#### Exercise task 1
Decide whether each statement agrees with the excerpt on the laser path inside a sphere. Answer yes or no for each, and quote the deciding words of the excerpt. (a) The sphere is taken to have its center at the origin. (b) The parameter t may take negative values. (c) The radius of the sphere is denoted r.

Here are my thoughts on your question.

Suppose we have reached the point p on the sphere and know the
direction u (a unit vector) the light will take as it leaves from p.
If p happened to be the point from which the laser is fired, then I'm
assuming that you would know the direction in which the laser is
fired. An essential part of the problem is, given p and u, to figure
out the next point, call it q, that the laser hits and the direction v
(a unit vector) the light will take as it leaves q.

I'll first determine the point q. Note that when I say point q I'm
also saying that q is a position vector of this point. I'll assume
that we're on a sphere of radius a and center at the origin. The light
is traveling on the line with vector equation r = p+t*u, where t >= 0
is a parameter. We want to determine t so that r.r = a^2  (this is r
dot r).

r.r = (p+t*u).(p+t*u) = p.p + 2t*u.p + t^2 u.u

Now, r.r = p.p = a^2 and u.u = 1. So,

0 = 2t*u.p + t^2

and so (ignoring t = 0),

t = -2u.p
So,
q = p + t*u = p + (-2u.p)u

This determines q.

#### Exercise task 2
In the listing below, retype everything from the line containing "Image resolution: width=965" down to the line containing "(x=17, y=206)", including both of those lines.

Entries on where items appear
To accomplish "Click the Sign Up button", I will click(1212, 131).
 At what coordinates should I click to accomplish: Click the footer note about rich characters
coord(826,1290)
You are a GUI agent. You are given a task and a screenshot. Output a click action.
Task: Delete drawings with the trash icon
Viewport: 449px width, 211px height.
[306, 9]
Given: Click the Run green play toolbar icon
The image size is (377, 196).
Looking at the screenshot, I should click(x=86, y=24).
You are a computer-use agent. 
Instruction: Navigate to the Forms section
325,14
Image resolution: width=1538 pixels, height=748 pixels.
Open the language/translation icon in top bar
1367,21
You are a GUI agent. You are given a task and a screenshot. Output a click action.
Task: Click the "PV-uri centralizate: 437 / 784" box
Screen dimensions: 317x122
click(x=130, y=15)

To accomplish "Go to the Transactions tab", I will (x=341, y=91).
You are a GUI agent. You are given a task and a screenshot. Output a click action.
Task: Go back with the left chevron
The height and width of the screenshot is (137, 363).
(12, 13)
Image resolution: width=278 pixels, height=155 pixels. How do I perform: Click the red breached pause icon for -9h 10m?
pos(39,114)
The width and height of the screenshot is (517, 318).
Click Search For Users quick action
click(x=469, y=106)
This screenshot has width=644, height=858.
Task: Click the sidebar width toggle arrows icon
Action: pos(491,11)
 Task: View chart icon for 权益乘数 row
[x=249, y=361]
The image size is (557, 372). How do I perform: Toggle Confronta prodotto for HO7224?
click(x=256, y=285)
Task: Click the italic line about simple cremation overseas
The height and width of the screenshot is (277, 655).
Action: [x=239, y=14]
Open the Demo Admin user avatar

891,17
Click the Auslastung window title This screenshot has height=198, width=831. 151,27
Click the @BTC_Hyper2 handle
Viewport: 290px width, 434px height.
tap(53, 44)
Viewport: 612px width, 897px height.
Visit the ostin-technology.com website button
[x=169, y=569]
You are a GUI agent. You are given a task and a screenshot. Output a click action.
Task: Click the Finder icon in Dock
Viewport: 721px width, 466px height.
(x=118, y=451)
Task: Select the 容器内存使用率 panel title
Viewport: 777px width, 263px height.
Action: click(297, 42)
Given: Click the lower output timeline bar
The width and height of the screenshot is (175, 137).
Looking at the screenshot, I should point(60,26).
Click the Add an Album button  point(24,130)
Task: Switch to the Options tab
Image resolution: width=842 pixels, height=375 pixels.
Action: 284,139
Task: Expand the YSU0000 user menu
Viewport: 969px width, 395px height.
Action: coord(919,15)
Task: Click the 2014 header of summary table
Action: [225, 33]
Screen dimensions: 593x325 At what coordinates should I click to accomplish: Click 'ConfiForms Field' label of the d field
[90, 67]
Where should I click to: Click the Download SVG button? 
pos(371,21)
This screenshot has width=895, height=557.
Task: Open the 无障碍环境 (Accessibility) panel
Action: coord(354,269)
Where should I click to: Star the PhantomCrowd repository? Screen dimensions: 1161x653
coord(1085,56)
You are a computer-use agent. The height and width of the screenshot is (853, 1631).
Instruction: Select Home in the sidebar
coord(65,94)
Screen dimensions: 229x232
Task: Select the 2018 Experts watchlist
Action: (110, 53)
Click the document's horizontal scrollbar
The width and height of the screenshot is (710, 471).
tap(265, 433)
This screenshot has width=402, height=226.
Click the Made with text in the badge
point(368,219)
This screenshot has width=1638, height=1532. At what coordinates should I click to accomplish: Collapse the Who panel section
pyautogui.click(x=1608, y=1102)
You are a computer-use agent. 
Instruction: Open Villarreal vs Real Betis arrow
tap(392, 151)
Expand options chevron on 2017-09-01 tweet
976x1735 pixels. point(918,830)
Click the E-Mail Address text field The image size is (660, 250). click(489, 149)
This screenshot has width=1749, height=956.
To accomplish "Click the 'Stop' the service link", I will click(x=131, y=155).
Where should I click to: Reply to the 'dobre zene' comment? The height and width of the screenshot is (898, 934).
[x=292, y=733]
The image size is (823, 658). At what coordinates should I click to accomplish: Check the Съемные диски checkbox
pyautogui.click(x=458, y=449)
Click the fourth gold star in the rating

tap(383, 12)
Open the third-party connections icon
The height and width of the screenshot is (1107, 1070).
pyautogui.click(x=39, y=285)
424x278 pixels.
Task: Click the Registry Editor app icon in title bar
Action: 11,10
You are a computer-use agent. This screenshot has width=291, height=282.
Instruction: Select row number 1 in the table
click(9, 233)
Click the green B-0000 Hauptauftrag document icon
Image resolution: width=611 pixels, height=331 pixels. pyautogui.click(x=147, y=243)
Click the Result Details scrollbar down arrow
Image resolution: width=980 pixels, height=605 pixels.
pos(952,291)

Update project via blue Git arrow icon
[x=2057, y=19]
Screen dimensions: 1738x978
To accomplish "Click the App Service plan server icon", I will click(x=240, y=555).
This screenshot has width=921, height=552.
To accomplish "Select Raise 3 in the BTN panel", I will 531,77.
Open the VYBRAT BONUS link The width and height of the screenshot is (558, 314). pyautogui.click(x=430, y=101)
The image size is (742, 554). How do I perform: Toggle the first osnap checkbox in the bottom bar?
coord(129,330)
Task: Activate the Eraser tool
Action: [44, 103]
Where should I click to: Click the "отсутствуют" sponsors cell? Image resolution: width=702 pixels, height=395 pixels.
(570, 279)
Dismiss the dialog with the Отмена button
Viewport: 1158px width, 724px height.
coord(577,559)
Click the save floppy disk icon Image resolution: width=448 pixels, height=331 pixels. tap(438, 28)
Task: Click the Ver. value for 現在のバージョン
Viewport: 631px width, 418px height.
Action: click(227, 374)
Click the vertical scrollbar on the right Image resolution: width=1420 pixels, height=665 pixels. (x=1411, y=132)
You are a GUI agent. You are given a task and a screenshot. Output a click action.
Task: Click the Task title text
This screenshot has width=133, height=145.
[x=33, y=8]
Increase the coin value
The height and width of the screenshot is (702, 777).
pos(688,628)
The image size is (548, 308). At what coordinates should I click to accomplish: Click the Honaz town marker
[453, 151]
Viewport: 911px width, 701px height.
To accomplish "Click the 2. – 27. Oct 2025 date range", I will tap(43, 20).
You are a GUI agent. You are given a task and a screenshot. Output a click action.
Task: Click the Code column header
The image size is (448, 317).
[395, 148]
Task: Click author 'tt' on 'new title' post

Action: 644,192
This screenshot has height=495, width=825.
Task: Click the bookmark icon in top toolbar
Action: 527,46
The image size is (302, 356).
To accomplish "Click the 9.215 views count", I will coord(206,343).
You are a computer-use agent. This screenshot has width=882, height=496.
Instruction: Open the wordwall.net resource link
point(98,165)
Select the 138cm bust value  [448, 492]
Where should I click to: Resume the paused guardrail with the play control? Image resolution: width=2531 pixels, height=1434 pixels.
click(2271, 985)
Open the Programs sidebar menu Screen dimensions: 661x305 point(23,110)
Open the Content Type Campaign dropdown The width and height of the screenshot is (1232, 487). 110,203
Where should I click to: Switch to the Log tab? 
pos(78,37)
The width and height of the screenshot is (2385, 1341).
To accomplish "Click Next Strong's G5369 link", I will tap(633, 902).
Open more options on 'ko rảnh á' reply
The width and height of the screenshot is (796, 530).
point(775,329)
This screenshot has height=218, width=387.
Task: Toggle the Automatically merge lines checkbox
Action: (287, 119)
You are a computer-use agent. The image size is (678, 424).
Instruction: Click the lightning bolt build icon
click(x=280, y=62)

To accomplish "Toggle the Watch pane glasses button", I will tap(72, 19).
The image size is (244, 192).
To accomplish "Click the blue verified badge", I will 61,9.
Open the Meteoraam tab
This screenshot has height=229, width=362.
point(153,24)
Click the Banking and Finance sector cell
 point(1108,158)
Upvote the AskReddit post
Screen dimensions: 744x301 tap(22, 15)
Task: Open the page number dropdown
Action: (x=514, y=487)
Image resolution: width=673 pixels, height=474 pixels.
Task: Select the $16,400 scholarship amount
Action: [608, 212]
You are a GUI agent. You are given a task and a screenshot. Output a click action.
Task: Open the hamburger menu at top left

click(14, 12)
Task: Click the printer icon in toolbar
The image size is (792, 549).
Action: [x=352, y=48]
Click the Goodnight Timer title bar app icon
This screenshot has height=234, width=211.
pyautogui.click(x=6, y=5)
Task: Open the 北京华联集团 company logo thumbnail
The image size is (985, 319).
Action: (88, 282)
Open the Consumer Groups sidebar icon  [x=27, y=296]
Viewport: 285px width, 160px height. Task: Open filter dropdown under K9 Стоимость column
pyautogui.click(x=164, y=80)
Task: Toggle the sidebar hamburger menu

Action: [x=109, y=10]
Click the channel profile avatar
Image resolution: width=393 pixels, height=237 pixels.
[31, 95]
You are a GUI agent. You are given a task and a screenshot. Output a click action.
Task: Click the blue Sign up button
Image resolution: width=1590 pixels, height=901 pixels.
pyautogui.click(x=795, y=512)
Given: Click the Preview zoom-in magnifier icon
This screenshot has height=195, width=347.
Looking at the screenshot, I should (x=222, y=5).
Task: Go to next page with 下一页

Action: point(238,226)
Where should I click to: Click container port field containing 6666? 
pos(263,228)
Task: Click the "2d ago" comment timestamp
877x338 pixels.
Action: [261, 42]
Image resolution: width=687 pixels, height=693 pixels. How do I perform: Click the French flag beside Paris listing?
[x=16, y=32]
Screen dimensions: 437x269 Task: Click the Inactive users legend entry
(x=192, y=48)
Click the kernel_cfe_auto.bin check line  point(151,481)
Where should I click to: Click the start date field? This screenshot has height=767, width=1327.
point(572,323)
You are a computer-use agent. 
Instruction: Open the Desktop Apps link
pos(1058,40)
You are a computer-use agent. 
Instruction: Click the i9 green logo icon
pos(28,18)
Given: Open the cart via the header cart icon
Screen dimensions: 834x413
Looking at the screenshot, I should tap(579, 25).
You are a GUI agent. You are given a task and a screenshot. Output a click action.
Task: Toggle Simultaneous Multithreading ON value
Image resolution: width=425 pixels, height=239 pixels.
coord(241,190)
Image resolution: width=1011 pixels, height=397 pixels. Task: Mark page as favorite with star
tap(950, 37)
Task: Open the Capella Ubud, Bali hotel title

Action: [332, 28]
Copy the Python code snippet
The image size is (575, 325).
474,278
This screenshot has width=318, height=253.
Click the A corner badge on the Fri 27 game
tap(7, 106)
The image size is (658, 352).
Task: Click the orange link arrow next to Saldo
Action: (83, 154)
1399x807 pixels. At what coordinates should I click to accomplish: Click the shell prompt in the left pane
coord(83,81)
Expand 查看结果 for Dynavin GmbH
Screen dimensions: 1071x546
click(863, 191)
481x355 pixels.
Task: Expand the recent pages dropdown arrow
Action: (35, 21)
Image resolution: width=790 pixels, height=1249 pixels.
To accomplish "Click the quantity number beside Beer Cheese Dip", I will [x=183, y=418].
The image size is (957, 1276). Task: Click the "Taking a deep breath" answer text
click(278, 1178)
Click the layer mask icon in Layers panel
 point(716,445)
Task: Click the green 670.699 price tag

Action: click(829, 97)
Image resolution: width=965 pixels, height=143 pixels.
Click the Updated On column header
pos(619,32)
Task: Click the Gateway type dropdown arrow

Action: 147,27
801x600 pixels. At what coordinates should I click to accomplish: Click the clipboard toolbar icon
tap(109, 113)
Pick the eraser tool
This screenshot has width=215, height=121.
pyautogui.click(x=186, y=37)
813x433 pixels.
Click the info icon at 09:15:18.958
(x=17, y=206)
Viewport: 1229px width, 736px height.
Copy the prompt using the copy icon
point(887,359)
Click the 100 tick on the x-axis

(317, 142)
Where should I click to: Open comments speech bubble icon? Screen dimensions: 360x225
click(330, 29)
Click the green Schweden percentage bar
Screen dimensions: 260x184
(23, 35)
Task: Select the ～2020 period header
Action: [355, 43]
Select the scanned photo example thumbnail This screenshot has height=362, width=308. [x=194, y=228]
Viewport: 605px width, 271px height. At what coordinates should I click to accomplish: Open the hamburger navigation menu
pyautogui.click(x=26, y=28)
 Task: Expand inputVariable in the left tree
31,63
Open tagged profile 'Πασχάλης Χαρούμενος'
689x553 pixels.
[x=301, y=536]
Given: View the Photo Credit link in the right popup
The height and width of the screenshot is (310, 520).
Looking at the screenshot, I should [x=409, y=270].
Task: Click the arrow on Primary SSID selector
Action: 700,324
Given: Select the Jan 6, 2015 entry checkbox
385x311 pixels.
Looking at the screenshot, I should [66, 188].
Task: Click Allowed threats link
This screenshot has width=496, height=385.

#### Complete response 1
(a) Yes: "center at the origin"
(b) No: "where t >= 0 is a parameter"
(c) No: "a sphere of radius a"

#### Complete response 2
Image resolution: width=965 pixels, height=143 pixels.
Click the Updated On column header
pos(619,32)
Task: Click the Gateway type dropdown arrow

Action: 147,27
801x600 pixels. At what coordinates should I click to accomplish: Click the clipboard toolbar icon
tap(109, 113)
Pick the eraser tool
This screenshot has width=215, height=121.
pyautogui.click(x=186, y=37)
813x433 pixels.
Click the info icon at 09:15:18.958
(x=17, y=206)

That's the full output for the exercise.